Par une décision du 1er juin 2022, le Conseil d’Etat a enjoint le ministre chargé de la chasse de prendre avant le 15 juillet 2022 un arrêté suspendant la chasse du Grand tétras en France pour une durée de cinq ans. Cette décision a été prise afin de respecter les obligations qui découlent des objectifs de la Directive Oiseaux de l’Union Européenne concernant la conservation des oiseaux sauvages.
La chasse de cette espèce n’est en effet pas compatible avec son mauvais état de conservation et le Conseil d’Etat a donc jugé nécessaire de l’interdire pendant une durée suffisante afin de permettre la reconstitution des populations dans les différents sites de son aire de distribution. Autrefois appelé Grand coq de bruyère, cet oiseau emblématique des forêts de conifères en montagne a aujourd’hui totalement disparu des Alpes, est très fortement menacé dans le Jura et les Vosges et a perdu 80 % de ses effectifs depuis 1960 dans les Pyrénées, où subsistent à peine environ 2000 coqs.
Une consultation publique est ouverte sur le site du Ministère jusqu’au 10 août 2022. La LPO invite ses sympathisants à soutenir le projet de moratoire proposé, réclamé depuis longtemps par de nombreuses associations de protection de la nature telles que le mouvement France Nature Environnement, Nature en Occitanie, Nature Comminges, Comité écologique ariégeois, Groupe ornithologique du Roussillon, etc.
Seul le tir des mâles de la sous-espèce pyrénéenne (Tetrao urogallus aquitanicus) restait autorisé en France selon des quotas annuels en diminution constante. Pour la saison 2021-2022, cette chasse n’a été autorisée dans aucun des départements concernés, les arrêtés préfectoraux correspondants ayant fixé à zéro les prélèvements permis. Les fédérations de chasse avaient alors affirmé être à l’origine de cette décision, en s’autoproclamant « gestionnaires responsables et crédibles des écosystèmes ». Force est de constater qu’il n’en est rien puisqu’elles appellent désormais leurs adhérents à s’opposer à l'adoption du moratoire, contre lequel le Conseil national de la chasse et de la faune sauvage (CNCFS) a majoritairement voté, reflétant surtout le déséquilibre dans la composition de cette instance partiale où les chasseurs sont surreprésentés. Ces derniers prétendent être "les seuls à financer et à agir dans l'aménagement des habitats de cette espèce" alors que les quelques actions d’«amélioration» du milieu resté intact entreprises, parfois à grand renfort de subventions, notamment par le programme européen Habios, sont en réalité très marginales et ponctuelles et n’ont eu aucun effet sur le rétablissement de la population de tétras.

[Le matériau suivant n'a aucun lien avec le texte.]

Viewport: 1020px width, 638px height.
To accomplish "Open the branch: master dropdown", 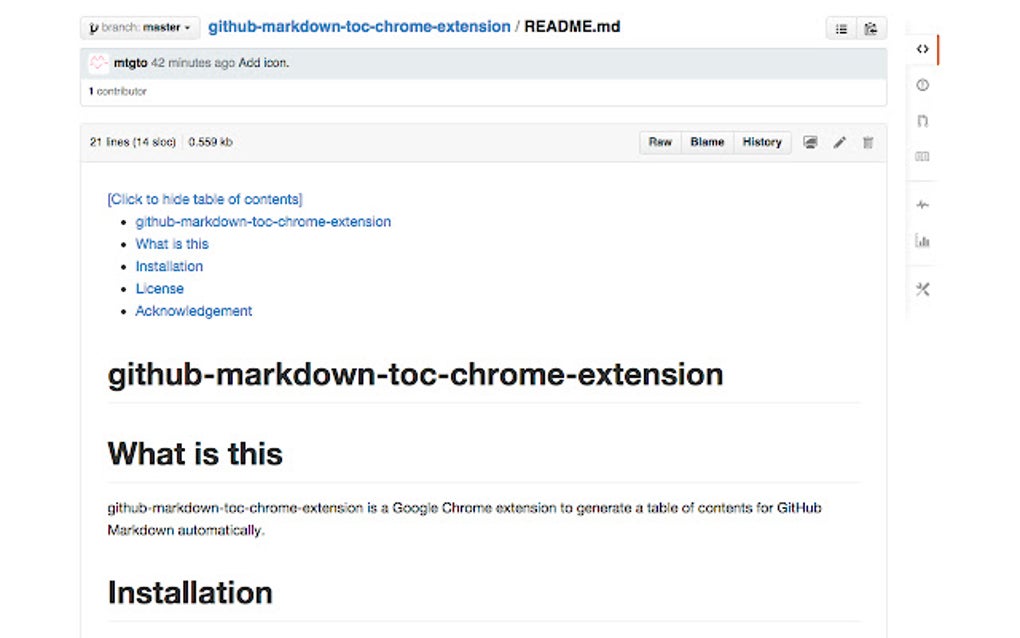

Le Conseil d’État précise : "une telle mesure pourra, le cas échéant, être abrogée avant son terme si de nouvelles données rendent compte d’une évolution suffisamment favorable de l’état de conservation du Grand tétras." Cette mention parait toutefois superflue tant les principales causes du déclin de l’espèce que sont la création et l’extension des domaines skiables, le dérangement touristique estival (randonnée, VTT) comme hivernal (ski, raquettes), le braconnage à but taxidermique, le réchauffement climatique et le développement de l’exploitation forestière et du pastoralisme, ne semblent pas prêtes de disparaître, à l’inverse du Grand tétras.